Italian cinema from the 1950s to 1960s

Neorealism was the first postwar film movement to reject past conventions and studio production techniques, and had enormous influence on subsequent movements such as British Social Realism, Brazilian Cinema Nôvo, and French and Czech New Wave. It also created the practices of shooting on location using natural lighting and postsynchronizing sound that later became standard in the film industry. Despite its influence, in the 1950s Neorealism disappeared as a distinct movement. Italian cinema nevertheless remained prominent through the works of highly talented directors who began their careers as Neorealists and went on to produce their major work during the 1960s and 1970s.

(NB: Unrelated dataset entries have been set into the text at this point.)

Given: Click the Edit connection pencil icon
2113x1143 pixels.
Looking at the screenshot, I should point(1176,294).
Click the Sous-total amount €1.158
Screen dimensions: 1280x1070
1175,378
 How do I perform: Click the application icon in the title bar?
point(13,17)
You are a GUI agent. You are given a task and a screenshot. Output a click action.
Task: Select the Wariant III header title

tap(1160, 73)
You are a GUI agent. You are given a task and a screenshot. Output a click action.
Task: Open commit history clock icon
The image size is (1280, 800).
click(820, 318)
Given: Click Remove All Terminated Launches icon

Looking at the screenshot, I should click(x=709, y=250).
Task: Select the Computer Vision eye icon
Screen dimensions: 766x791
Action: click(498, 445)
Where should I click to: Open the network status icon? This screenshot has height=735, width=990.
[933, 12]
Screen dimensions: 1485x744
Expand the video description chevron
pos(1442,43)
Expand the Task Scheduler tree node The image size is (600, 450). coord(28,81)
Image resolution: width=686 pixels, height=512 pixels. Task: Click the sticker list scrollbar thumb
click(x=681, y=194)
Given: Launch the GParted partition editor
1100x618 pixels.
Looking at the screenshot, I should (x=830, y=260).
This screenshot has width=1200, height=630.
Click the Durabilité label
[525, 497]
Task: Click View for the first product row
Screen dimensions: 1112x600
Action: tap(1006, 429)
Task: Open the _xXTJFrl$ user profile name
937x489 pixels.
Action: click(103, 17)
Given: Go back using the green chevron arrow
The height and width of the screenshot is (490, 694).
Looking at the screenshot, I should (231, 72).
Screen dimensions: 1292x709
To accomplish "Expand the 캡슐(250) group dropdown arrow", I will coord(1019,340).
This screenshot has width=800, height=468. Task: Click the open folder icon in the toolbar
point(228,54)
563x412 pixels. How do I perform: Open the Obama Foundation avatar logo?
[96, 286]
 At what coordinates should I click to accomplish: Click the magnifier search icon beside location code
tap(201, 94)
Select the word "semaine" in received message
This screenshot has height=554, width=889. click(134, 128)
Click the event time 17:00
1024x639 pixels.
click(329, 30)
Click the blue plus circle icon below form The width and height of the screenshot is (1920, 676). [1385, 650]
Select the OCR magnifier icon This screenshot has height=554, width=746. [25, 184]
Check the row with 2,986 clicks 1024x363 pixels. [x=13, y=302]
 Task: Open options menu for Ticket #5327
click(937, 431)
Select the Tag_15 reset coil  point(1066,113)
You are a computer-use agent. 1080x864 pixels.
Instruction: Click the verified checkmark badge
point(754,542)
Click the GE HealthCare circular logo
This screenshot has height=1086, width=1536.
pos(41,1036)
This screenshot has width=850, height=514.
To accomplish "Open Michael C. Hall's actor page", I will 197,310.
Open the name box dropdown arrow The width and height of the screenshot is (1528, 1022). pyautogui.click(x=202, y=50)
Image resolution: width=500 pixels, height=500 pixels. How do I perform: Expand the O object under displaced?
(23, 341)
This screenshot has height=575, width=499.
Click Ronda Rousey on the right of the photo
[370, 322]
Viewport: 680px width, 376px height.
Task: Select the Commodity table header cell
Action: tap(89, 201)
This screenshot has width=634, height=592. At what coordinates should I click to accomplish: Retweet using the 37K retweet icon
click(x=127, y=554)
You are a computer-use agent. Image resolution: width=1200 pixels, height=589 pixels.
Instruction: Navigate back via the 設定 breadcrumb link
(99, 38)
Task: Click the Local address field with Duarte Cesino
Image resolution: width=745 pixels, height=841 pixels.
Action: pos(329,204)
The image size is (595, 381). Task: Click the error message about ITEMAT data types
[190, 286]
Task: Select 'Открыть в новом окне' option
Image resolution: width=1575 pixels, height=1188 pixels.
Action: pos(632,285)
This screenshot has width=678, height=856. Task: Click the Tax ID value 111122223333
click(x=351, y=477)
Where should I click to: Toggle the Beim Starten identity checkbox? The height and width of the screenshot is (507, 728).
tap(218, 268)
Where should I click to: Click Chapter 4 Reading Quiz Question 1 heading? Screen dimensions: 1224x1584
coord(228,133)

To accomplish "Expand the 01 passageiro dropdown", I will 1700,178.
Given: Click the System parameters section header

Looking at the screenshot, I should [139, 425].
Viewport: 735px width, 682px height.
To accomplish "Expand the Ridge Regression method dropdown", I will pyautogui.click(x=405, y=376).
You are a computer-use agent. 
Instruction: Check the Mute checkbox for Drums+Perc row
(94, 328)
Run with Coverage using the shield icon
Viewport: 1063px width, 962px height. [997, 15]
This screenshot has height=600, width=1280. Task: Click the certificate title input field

These were the years of Michelangelo Antonioni, Federico Fellini, Luchino Visconti: each of these directors possessed personal characteristics that could not be found in their colleagues. Their daily bread was the dynamics of existence, the human drama, but they always paid attention to history and the context in which their stories took place.

Actresses such as Sophia Loren, Giulietta Masina, and Gina Lollobrigida achieved international stardom during this time, and we mustn’t forget Anna Magnani, who already was a great interpreter of neorealist masterpieces.

Sophia Loren and Marcello Mastroianni in Matrimonio all’italiana, 1964.

Matrimonio all'italiana

Luchino Visconti (1906 – 1976), one of the fathers of Italian Neorealism, reinvented himself by proposing a cinema that was attentive to history and current social affairs. His most important films of this period: Bellissima, 1951, Senso, 1954, Rocco e i suoi fratelli, 1960, Il Gattopardo, 1963.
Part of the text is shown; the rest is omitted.